当数据集类别分布非常不均衡的时候采用PR曲线 但是很遗憾,文档里找不到这个东西

3.3 真正的学习曲线

虽然我找不到这个实现,但是我自己先做了一个

function plot_learning_curve(model, X, y)
    mach = machine(model, X, y)
    training_size_iter = 5:10:length(y)
    errors = ones(length(training_size_iter), 2)
    rng = StableRNG(1234)

    row = 1                     # for iterate
    for training_size = training_size_iter
        train, cv = partition(1:training_size, 0.7, rng = rng)
        fit_only!(mach, rows = train)
        
        m_train = length(train)
        Jtrain = (1 / (2 * m_train)) * reduce(+, map(x -> x^2, predict(mach, rows = train) - y[train]))

        m_cv = length(cv)
        Jcv = (1 / (2 * m_cv)) * reduce(+, map(x -> x^2, predict(mach, rows = cv) - y[cv]))

        errors[row, :] = [Jtrain, Jcv]

        row += 1
    end

    plot(errors,
         label = ["Jtrain" "Jcv"],
         color = [:red :blue],
         xlab = "training size",
         ylab = "error")


end

试试看

@load RidgeRegressor pkg=MultivariateStats
model = RidgeRegressor()
X, y = @load_boston

# Tuning
rng = StableRNG(1234)
r_lambda = range(model, :lambda, lower = 0.1, upper = 10.0, scale = :linear)
tuning = Grid(resolution = 100, rng = rng)
resampling = CV(nfolds = 6, rng = rng)
self_tuning_model = TunedModel(model = model,
                               range = r_lambda,
                               tuning = tuning,
                               resampling = resampling,
                               measure = l1)
self_tuning_mach = machine(self_tuning_model, X, y)
fit!(self_tuning_mach, force = true)

best_model = fitted_params(self_tuning_mach).best_model

plot_learning_curve(best_model, X, y)

img 看着有点不对啊:yum:

▶ **所给数据**:
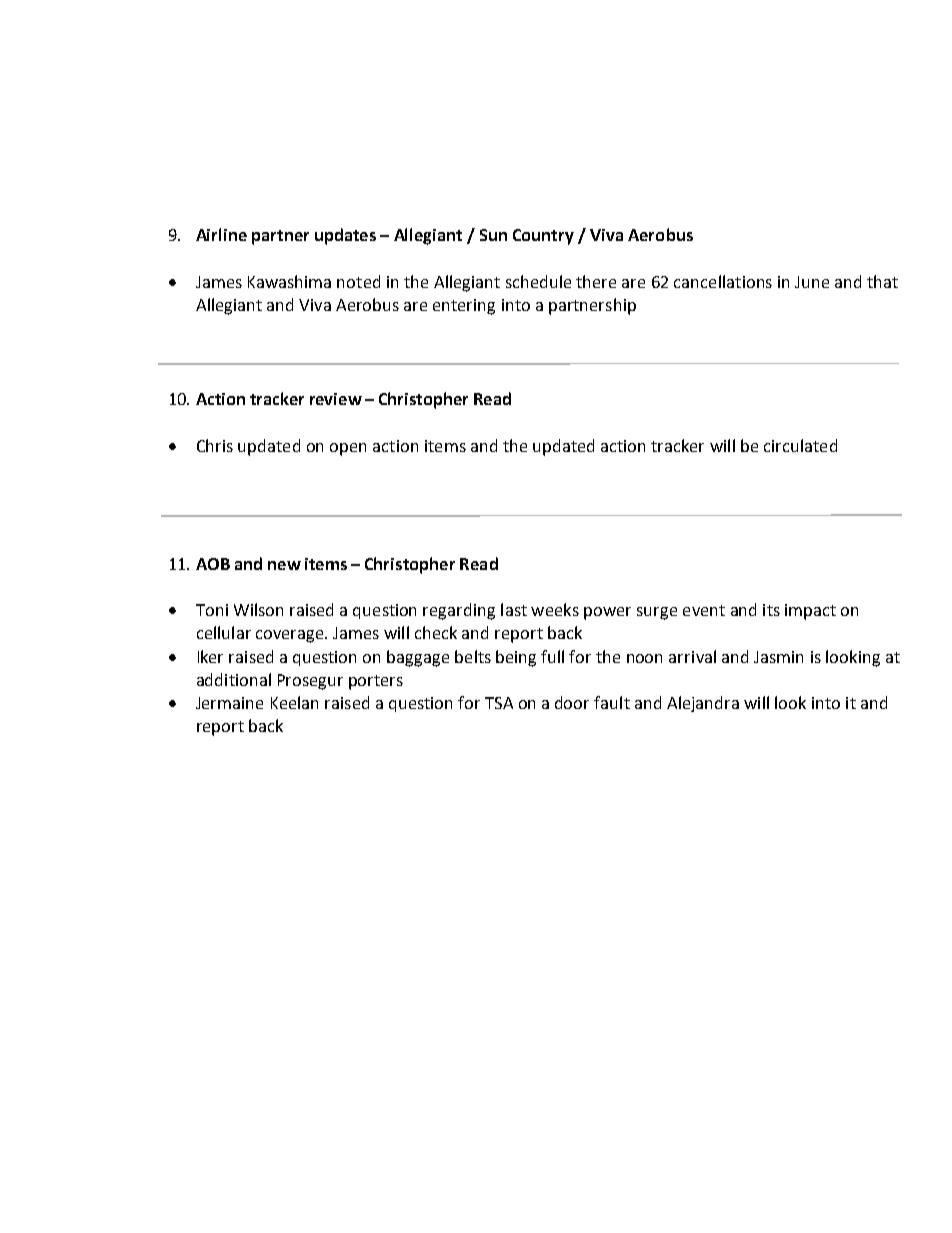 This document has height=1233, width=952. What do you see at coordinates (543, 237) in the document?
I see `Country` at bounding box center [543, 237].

* * *

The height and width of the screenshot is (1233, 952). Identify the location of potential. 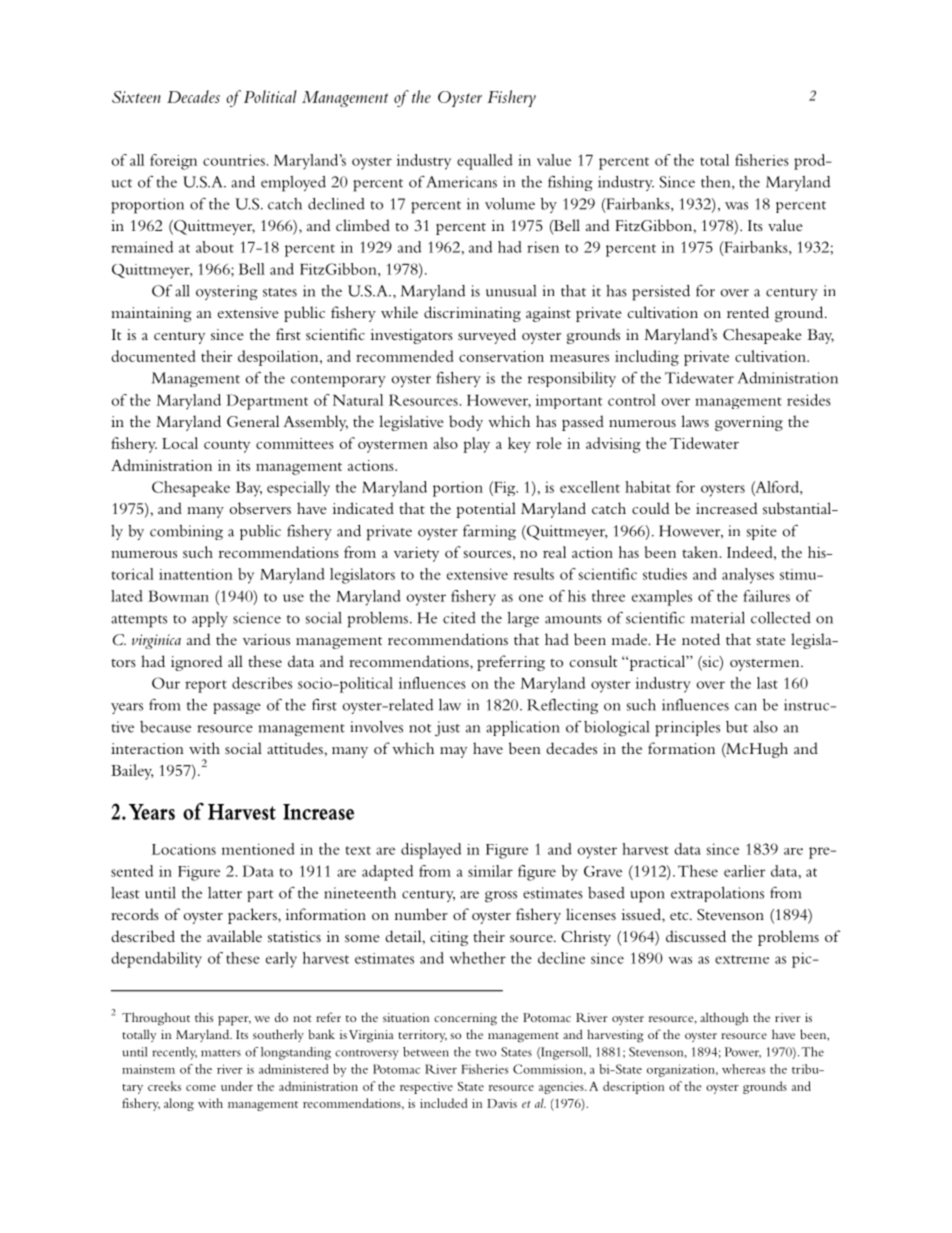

▶ **练习说明**:
**A.** 请输出原文中从“3.3 真正的学习曲线”起、到“0.7, rng = rng)”为止（包括这两处）的部分，一字不改。
**B.** 请用两句话概括原文。

▶ **各题答案**:
**A.**
3.3 真正的学习曲线

虽然我找不到这个实现,但是我自己先做了一个

function plot_learning_curve(model, X, y)
    mach = machine(model, X, y)
    training_size_iter = 5:10:length(y)
    errors = ones(length(training_size_iter), 2)
    rng = StableRNG(1234)

    row = 1                     # for iterate
    for training_size = training_size_iter
        train, cv = partition(1:training_size, 0.7, rng = rng)

**B.** 作者指出类别分布很不均衡时应采用PR曲线，但文档里找不到；由于同样找不到学习曲线的实现，作者自己写了函数 plot_learning_curve，对逐步增大的训练规模按0.7的比例划分训练集和验证集，计算 Jtrain 与 Jcv 两种误差并画图。随后作者用 RidgeRegressor 在 Boston 数据上通过网格搜索和6折交叉验证调优 lambda，对得到的最佳模型画出学习曲线，并觉得结果看着有点不对。